The authors of the article acknowledge both errors in their correction7. When these errors are fixed, the most interesting conclusion of the paper—that the FFA contains voxels highly selective for nonface objects—is no longer supported. The re-analyzed data from the article fail to reveal voxels in the FFA that respond significantly more to nonface objects than to faces. The other conclusion of the paper, that selectivity in the FFA is heterogeneous, remains valid; some voxels are more selective than others when examined at high resolution.

In both cases, after considerable discussion with colleagues, we have decided to publish a correction2,7 to the original paper rather than a retraction, even though it seems likely that neither paper would have been published in Nature Neuroscience had the errors been identified and corrected during the review process. Retractions were deemed inappropriate because they would have removed from the record some valid data and conclusions that are likely to be useful to specialists in the field, and it seemed unlikely that the authors would be able to publish these data elsewhere.

Should the problems with these papers have been recognized before publication? The contamination of a commercially produced drug would have been very difficult for referees, or even the authors, to detect. On the other hand, the error in the formula for selectivity probably should have been discovered during the review process. The incorrect formula was given in the paper, and the selectivity histograms show many values clustered around one, which should have been a red flag to a mathematically sophisticated referee. The cross-validation issue would have been harder to detect, as part of what made this analysis flawed is a detail of the methods that was omitted from the paper. Of course, the ultimate responsibility for recruiting referees with appropriate expertise lies with the editors, and in this case we clearly should have consulted referees with stronger mathematical expertise.

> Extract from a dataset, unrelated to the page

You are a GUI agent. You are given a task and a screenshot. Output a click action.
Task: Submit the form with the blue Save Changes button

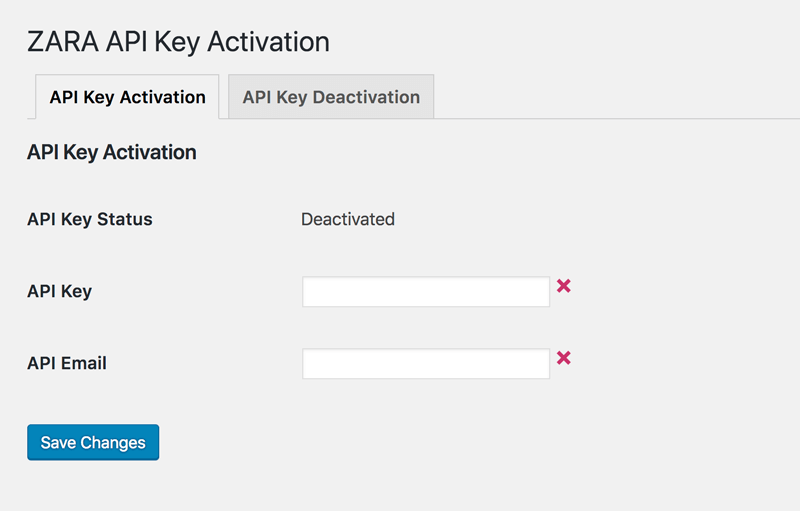[93, 442]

Nonetheless, it is common practice in functional imaging (and indeed in other areas of neuroscience) to analyze experiments by selecting data according to some criteria and then plotting the average response, without testing an independent data set to ensure that the selection criteria have not merely picked out random variation in a particular direction. We hope that one positive outcome of this correction will be to give authors, referees and editors an increased awareness of the hazards of this approach, so that such mistakes may be avoided in future studies.